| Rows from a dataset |
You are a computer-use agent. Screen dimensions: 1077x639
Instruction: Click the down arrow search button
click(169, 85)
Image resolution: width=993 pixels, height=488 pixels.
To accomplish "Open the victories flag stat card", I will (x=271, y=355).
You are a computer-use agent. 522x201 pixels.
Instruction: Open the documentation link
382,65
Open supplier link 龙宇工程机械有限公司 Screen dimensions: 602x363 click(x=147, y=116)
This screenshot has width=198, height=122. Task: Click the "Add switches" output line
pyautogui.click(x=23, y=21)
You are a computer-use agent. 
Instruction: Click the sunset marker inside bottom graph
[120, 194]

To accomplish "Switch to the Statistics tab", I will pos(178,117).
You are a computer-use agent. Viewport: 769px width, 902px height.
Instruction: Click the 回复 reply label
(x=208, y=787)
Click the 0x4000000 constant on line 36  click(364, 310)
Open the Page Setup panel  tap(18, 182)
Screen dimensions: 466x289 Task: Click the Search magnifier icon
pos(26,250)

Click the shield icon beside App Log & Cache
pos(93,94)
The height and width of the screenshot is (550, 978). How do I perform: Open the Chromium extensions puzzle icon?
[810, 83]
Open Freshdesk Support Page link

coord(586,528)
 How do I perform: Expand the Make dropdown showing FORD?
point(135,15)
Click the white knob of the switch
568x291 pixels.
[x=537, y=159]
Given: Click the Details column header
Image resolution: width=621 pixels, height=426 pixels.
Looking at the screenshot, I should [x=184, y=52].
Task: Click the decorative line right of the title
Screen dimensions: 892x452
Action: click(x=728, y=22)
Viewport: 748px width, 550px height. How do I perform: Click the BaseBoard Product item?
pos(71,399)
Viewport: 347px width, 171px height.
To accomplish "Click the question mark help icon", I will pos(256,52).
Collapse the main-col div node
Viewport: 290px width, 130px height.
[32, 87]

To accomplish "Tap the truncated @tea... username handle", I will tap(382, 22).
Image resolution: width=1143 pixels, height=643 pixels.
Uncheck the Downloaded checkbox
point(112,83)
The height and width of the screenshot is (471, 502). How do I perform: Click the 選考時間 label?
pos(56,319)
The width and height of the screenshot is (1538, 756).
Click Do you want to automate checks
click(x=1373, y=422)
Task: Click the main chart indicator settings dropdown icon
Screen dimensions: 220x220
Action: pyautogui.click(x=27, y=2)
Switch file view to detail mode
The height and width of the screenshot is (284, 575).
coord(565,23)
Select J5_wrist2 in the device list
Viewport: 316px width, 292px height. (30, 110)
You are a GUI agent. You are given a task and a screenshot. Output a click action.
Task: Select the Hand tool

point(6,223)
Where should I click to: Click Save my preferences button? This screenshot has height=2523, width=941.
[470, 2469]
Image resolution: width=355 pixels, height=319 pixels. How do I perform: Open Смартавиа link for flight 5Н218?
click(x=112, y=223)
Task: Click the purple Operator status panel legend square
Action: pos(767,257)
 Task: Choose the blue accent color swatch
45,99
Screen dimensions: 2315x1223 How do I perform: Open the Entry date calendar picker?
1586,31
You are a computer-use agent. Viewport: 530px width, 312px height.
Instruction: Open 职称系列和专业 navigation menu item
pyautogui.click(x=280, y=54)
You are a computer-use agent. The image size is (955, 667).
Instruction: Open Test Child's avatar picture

| Problem to solve |
Format the lines of all the items above as a JSON list of strings, one string per line, leaving out blank lines.

| Result |
[
  "You are a computer-use agent. Screen dimensions: 1077x639",
  "Instruction: Click the down arrow search button",
  "click(169, 85)",
  "Image resolution: width=993 pixels, height=488 pixels.",
  "To accomplish \"Open the victories flag stat card\", I will (x=271, y=355).",
  "You are a computer-use agent. 522x201 pixels.",
  "Instruction: Open the documentation link",
  "382,65",
  "Open supplier link 龙宇工程机械有限公司 Screen dimensions: 602x363 click(x=147, y=116)",
  "This screenshot has width=198, height=122. Task: Click the \"Add switches\" output line",
  "pyautogui.click(x=23, y=21)",
  "You are a computer-use agent. ",
  "Instruction: Click the sunset marker inside bottom graph",
  "[120, 194]",
  "To accomplish \"Switch to the Statistics tab\", I will pos(178,117).",
  "You are a computer-use agent. Viewport: 769px width, 902px height.",
  "Instruction: Click the 回复 reply label",
  "(x=208, y=787)",
  "Click the 0x4000000 constant on line 36  click(364, 310)",
  "Open the Page Setup panel  tap(18, 182)",
  "Screen dimensions: 466x289 Task: Click the Search magnifier icon",
  "pos(26,250)",
  "Click the shield icon beside App Log & Cache",
  "pos(93,94)",
  "The height and width of the screenshot is (550, 978). How do I perform: Open the Chromium extensions puzzle icon?",
  "[810, 83]",
  "Open Freshdesk Support Page link",
  "coord(586,528)",
  " How do I perform: Expand the Make dropdown showing FORD?",
  "point(135,15)",
  "Click the white knob of the switch",
  "568x291 pixels.",
  "[x=537, y=159]",
  "Given: Click the Details column header",
  "Image resolution: width=621 pixels, height=426 pixels.",
  "Looking at the screenshot, I should [x=184, y=52].",
  "Task: Click the decorative line right of the title",
  "Screen dimensions: 892x452",
  "Action: click(x=728, y=22)",
  "Viewport: 748px width, 550px height. How do I perform: Click the BaseBoard Product item?",
  "pos(71,399)",
  "Viewport: 347px width, 171px height.",
  "To accomplish \"Click the question mark help icon\", I will pos(256,52).",
  "Collapse the main-col div node",
  "Viewport: 290px width, 130px height.",
  "[32, 87]",
  "To accomplish \"Tap the truncated @tea... username handle\", I will tap(382, 22).",
  "Image resolution: width=1143 pixels, height=643 pixels.",
  "Uncheck the Downloaded checkbox",
  "point(112,83)",
  "The height and width of the screenshot is (471, 502). How do I perform: Click the 選考時間 label?",
  "pos(56,319)",
  "The width and height of the screenshot is (1538, 756).",
  "Click Do you want to automate checks",
  "click(x=1373, y=422)",
  "Task: Click the main chart indicator settings dropdown icon",
  "Screen dimensions: 220x220",
  "Action: pyautogui.click(x=27, y=2)",
  "Switch file view to detail mode",
  "The height and width of the screenshot is (284, 575).",
  "coord(565,23)",
  "Select J5_wrist2 in the device list",
  "Viewport: 316px width, 292px height. (30, 110)",
  "You are a GUI agent. You are given a task and a screenshot. Output a click action.",
  "Task: Select the Hand tool",
  "point(6,223)",
  "Where should I click to: Click Save my preferences button? This screenshot has height=2523, width=941.",
  "[470, 2469]",
  "Image resolution: width=355 pixels, height=319 pixels. How do I perform: Open Смартавиа link for flight 5Н218?",
  "click(x=112, y=223)",
  "Task: Click the purple Operator status panel legend square",
  "Action: pos(767,257)",
  " Task: Choose the blue accent color swatch",
  "45,99",
  "Screen dimensions: 2315x1223 How do I perform: Open the Entry date calendar picker?",
  "1586,31",
  "You are a computer-use agent. Viewport: 530px width, 312px height.",
  "Instruction: Open 职称系列和专业 navigation menu item",
  "pyautogui.click(x=280, y=54)",
  "You are a computer-use agent. The image size is (955, 667).",
  "Instruction: Open Test Child's avatar picture"
]